▸ **Problem description**
From the entries provided below, copy each line that contains the word "chart".

Stored records
*-*-*
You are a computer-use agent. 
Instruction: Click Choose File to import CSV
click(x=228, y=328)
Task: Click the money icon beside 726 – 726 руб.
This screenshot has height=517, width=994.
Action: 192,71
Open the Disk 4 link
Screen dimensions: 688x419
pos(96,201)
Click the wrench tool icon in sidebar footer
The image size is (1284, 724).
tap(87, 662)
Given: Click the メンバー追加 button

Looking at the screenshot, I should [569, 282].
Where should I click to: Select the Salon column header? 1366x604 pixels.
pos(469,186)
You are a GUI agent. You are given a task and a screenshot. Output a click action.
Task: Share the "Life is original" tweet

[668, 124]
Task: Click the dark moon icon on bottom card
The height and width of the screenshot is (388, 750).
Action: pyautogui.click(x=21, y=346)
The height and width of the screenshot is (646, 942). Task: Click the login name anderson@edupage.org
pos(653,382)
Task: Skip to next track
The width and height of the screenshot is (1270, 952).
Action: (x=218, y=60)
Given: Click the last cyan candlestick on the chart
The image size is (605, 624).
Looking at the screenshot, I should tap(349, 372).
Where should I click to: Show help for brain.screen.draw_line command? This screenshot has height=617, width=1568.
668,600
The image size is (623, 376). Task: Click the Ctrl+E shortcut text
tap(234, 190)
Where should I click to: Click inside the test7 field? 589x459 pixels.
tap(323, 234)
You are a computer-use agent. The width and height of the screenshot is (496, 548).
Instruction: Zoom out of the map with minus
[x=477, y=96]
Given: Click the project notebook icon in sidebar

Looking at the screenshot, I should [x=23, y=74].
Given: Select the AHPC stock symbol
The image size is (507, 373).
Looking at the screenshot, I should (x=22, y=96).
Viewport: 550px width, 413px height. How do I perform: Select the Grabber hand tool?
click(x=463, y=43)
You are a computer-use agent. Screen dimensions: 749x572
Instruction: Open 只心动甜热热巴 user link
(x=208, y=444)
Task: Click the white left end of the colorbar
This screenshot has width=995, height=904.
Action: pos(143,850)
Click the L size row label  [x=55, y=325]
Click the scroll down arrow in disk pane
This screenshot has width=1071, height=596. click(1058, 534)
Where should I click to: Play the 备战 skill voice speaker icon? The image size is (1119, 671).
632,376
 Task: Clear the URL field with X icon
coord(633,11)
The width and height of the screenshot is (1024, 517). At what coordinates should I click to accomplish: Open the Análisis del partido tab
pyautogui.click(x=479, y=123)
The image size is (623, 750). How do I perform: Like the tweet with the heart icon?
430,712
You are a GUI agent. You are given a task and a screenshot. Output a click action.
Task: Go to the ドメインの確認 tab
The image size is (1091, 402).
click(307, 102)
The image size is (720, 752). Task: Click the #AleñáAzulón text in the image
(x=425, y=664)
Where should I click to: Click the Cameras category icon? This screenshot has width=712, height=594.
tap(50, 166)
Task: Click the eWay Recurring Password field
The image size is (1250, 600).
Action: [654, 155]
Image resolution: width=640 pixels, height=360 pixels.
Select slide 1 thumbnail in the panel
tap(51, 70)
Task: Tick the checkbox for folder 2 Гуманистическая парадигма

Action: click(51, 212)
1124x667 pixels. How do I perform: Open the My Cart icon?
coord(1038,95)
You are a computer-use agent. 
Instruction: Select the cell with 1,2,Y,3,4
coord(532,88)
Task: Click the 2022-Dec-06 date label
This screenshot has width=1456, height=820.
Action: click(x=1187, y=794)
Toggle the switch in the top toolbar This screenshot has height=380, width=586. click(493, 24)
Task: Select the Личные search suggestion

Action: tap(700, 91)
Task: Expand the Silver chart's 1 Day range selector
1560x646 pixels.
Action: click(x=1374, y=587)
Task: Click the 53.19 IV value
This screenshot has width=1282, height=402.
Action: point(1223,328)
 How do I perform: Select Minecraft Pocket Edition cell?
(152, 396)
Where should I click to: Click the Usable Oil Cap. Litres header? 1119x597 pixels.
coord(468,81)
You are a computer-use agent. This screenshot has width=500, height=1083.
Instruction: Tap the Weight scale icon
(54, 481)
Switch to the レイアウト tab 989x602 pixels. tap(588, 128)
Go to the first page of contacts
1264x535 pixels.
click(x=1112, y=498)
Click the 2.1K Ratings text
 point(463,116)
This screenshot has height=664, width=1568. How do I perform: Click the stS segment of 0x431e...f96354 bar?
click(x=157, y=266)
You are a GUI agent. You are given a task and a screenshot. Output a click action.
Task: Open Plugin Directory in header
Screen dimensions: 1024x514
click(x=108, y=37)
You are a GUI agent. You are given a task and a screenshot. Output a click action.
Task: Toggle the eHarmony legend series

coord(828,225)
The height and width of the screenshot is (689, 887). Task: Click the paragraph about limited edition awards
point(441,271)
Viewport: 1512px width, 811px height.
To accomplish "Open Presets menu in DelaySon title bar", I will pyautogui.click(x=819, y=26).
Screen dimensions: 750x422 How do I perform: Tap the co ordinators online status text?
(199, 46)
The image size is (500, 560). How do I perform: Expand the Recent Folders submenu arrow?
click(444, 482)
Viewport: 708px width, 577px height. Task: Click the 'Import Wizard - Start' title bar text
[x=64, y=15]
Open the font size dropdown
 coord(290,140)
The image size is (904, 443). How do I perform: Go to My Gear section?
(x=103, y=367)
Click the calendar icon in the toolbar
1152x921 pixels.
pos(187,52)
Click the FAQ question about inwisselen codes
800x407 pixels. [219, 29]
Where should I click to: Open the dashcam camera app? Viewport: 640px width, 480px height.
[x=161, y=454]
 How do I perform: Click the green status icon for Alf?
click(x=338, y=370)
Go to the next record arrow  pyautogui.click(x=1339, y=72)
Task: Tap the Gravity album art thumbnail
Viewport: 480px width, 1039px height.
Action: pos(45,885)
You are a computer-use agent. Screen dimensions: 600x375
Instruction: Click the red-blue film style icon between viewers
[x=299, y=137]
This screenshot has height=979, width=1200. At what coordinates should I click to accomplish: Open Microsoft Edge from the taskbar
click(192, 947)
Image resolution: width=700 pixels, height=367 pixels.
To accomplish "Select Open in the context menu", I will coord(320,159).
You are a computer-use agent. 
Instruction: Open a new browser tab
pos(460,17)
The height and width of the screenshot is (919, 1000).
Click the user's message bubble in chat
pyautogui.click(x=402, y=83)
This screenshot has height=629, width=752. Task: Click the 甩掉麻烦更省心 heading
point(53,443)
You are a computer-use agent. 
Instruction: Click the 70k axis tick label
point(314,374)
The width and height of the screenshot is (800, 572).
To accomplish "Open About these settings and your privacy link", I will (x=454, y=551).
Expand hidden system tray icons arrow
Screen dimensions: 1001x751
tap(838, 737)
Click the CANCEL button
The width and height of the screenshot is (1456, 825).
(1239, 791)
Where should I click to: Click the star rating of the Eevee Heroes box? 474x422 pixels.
*-*-*
▸ **Answer to this problem**
Given: Click the last cyan candlestick on the chart
Task: Expand the Silver chart's 1 Day range selector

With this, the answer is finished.